Did I mention I write humorous amateur sleuth mysteries?
If I was going to write a multi-book series featuring the same characters, I needed to give Anastasia a character arc over the course of the series. I wanted her to deal with internal, as well as external, conflicts and experience emotional growth as the series progressed. That’s where her dysfunctional family and their assorted baggage come in. But right from the start, Anastasia rebelled, refusing to go along with what I wrote. I needed to dangle a carrot in front of her.
What better way to do this than to turn to my romance roots? Enter Zachary Barnes. I introduced him in the first book when he rents the apartment over Anastasia’s garage. He claims he’s a photojournalist. But is he? Anastasia starts suspecting the photojournalism is cover for a more covert career. Is Zack really a spy? So far neither Anastasia nor my readers have learned the answer to that question, but they both learn a bit more about Zack’s background in A Sew Deadly Cruise, the ninth and latest book in the series.

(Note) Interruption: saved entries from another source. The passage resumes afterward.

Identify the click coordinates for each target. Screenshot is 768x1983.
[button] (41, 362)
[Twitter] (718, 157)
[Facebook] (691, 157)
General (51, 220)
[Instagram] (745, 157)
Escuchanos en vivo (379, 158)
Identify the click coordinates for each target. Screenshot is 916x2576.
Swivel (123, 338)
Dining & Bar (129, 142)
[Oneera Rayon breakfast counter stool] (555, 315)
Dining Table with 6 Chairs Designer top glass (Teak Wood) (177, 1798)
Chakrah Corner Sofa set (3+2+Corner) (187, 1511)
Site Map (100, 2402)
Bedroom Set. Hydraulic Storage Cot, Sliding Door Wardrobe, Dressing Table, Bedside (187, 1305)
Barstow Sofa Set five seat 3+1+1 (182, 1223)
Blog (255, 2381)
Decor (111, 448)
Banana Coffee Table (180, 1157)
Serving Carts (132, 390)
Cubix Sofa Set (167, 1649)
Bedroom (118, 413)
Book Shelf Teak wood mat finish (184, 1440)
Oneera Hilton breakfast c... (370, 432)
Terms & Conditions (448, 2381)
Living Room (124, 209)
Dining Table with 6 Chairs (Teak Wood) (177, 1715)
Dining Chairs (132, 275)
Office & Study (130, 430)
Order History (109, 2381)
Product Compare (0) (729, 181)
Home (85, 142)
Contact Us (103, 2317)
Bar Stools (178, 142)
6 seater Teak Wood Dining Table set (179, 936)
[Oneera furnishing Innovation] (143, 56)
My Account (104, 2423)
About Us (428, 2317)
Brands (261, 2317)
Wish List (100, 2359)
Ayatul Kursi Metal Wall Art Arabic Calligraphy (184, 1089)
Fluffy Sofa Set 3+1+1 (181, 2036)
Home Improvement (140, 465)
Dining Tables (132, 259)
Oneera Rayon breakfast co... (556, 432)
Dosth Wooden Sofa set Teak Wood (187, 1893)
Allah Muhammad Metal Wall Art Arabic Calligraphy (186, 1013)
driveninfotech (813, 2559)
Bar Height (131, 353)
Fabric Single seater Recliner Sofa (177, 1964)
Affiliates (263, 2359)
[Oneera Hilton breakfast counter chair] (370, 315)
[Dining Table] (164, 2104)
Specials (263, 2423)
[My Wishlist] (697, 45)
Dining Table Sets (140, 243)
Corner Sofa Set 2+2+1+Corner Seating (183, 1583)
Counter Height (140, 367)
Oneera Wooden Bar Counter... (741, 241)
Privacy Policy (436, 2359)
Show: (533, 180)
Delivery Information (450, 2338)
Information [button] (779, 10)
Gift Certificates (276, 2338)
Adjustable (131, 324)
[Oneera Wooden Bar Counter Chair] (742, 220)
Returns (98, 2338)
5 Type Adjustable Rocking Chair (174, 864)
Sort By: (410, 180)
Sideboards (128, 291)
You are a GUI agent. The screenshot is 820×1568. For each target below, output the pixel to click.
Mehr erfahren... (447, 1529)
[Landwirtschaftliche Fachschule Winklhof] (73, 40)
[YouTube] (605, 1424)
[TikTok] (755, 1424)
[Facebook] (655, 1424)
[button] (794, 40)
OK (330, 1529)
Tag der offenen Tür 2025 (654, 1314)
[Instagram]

Zack also looks like someone dumped the genetic components of Pierce Brosnan, George Clooney, Patrick Dempsey, and Antonio Banderas into a pan and baked up the epitome of male perfection. Anastasia isn’t sure what Zack sees in her, but she’s not questioning his motives. Or mine. With this gift I’ve given her, she’s decided to cooperate -- somewhat. She’s definitely a more reluctant amateur sleuth than your average nosey Nellie amateur sleuth, but life is all about compromise, right?